Directions for this task: Pull out each line of the records below that contains the string "Antonio". Case counts.
═══ Extracted data
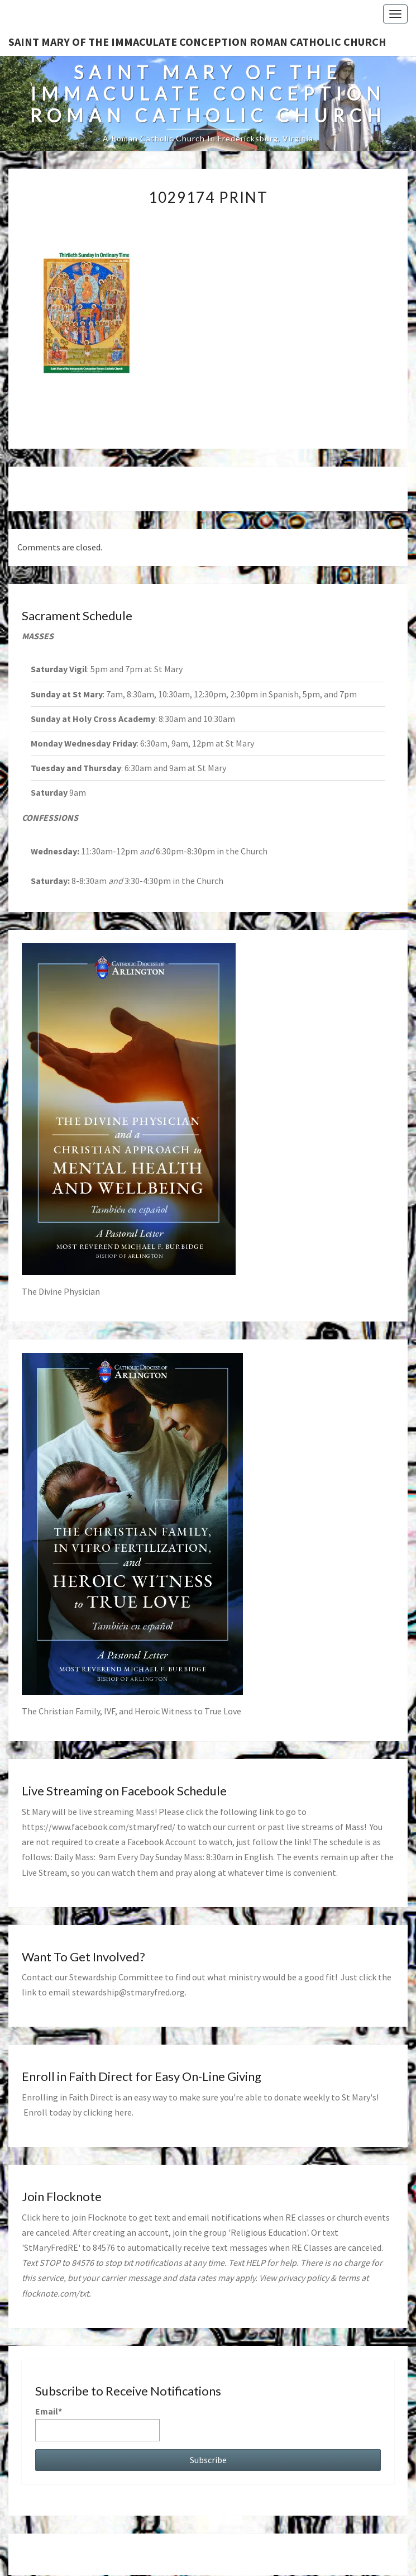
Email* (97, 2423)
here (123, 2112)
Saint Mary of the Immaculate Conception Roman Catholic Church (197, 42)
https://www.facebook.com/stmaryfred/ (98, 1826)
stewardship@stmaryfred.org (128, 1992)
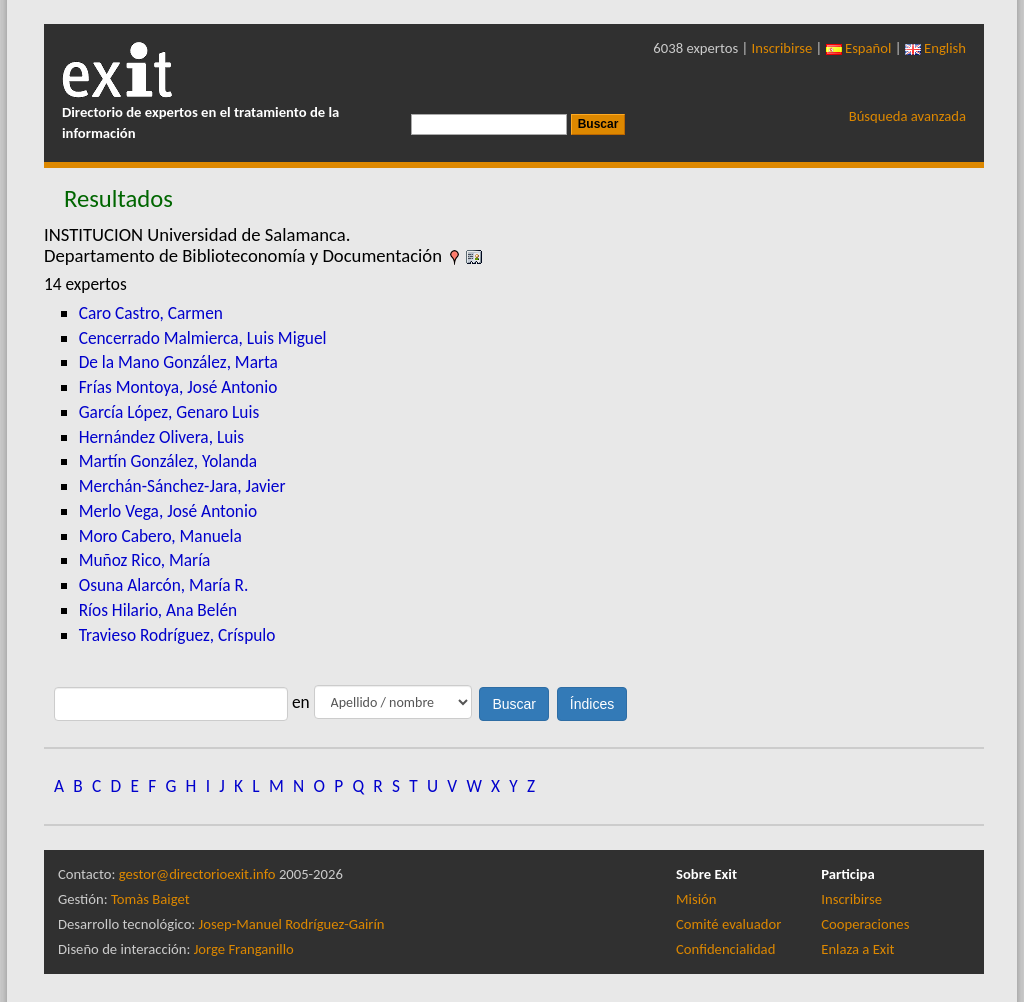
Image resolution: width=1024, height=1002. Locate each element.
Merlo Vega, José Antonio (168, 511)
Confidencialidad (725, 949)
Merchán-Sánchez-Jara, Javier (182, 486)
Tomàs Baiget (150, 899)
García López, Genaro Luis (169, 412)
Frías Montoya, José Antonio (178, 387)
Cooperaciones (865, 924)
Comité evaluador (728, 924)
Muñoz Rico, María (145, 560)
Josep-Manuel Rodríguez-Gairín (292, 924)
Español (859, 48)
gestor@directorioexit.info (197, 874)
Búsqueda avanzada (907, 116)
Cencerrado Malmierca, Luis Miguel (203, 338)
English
══════
Output:
Merlo Vega, José Antonio (168, 511)
Frías Montoya, José Antonio (178, 387)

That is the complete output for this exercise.